Lutonix Safety Data Shows No Increase in Death with DCB vs PTA

Hollywood, FL (January 23, 2020) – In a pooled analysis that included more than 1000 patients treated with the Lutonix 035 drug-coated balloon (DCB) (BD), no increase in mortality risk was seen compared to those treated with uncoated balloon angioplasty.   

“I would venture to say from this study that we've seen that there is continued meaningful benefit from the Lutonix system relative to risk in patients with PAD,” said presenter Constantino Pena, MD, of the Miami Cardiac & Vascular Institute.

At 5 years, the hazard ratio for survival in the aggregated Lutonix trials was 1.01 with no adjustment, and 1.16 in a propensity analysis (both P values were non-significant).

Patients in both groups who underwent any subsequent intervention had higher survival rates than those who did not undergo reinterventions.

Dr.
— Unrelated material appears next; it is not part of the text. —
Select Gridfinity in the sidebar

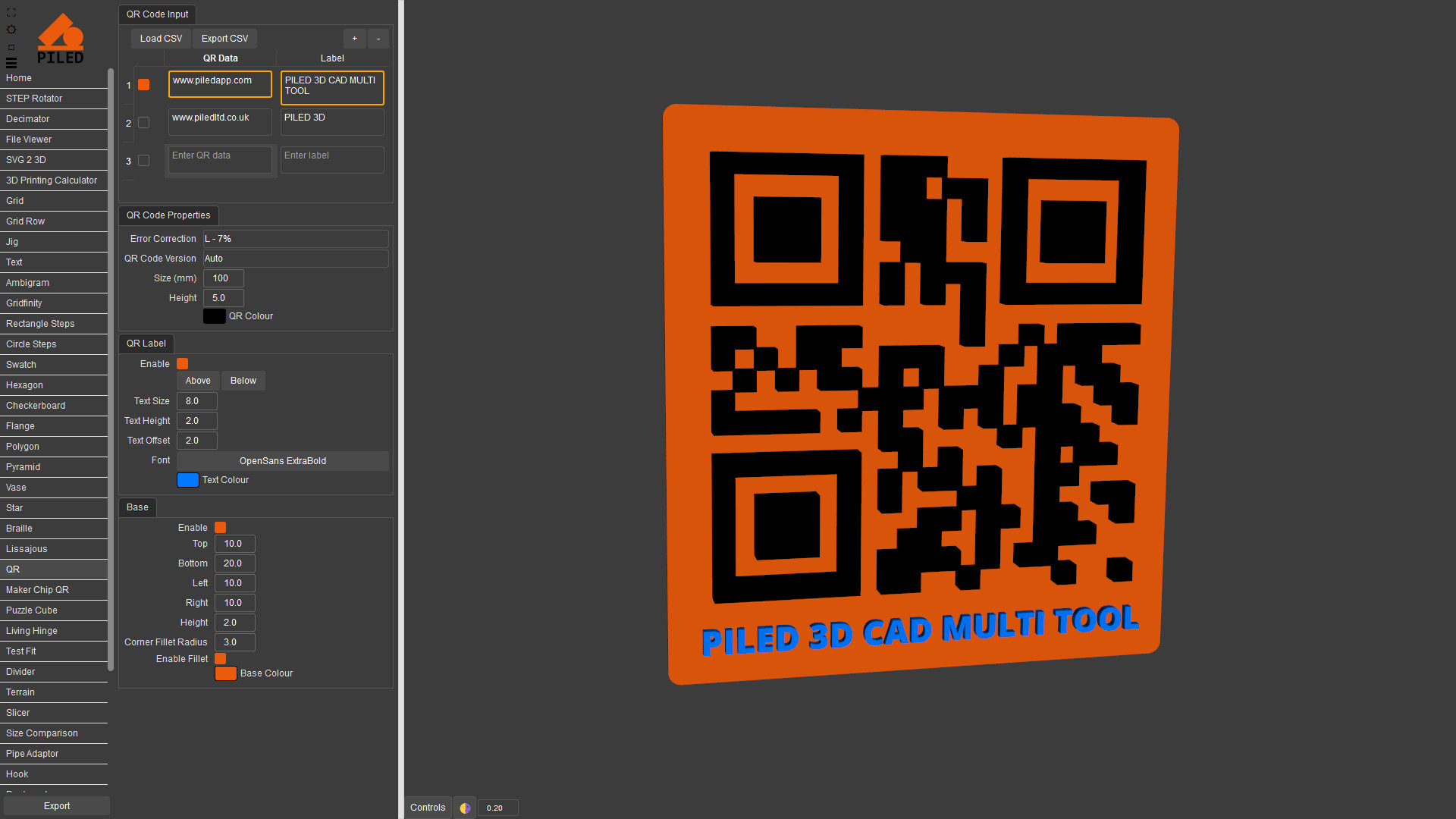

Pena noted that, rather than there being a signal of greater harm with greater paclitaxel exposure (from reintervention), it seemed to be protective, and this was seen in both arms. “Subsequent intervention involves addition interactions with health care providers,” he noted.

This safety analysis was conducted by the independent contract research organization Syntactx, and used updated data on the Lutonix DCB, including data the company recovered on 29 subjects previously lost to follow-up. This effort yielded a follow-up rate of 88% at 5 years for LEVANT 2.
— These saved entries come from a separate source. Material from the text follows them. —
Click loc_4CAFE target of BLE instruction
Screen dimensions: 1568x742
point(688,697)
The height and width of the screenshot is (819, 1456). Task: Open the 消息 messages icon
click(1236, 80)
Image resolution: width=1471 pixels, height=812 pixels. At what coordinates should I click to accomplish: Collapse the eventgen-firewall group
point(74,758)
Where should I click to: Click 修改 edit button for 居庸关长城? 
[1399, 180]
The researchers sliced and diced the data several different ways — looking at whether there might be a clustering of causes of death which suggest a common mechanism for paclitaxel-associated mortality; assessing whether there might be patient- or treatment-related variables associated with increased risk, or a dose-risk relationship — and no matter which way they looked at the data, no statistically significant increase in the hazard ratio for mortality was seen, said Dr. Pena.

There were several baseline covariates that were found to predict mortality, including the usual culprits: age, prior treatment of target lesion, arrhythmia, and diabetes. “However, the use of DCB as compared to PTA was not a significant predictor of mortality,” reported Dr. Pena.

Of note, no dose-response relationship was identified when adjusted for key predictors of mortality.

Lutonix was the first DCB approved by the FDA. To date, more than 400,000 patients have been treated worldwide with this device, including about 3,400 in clinical trials.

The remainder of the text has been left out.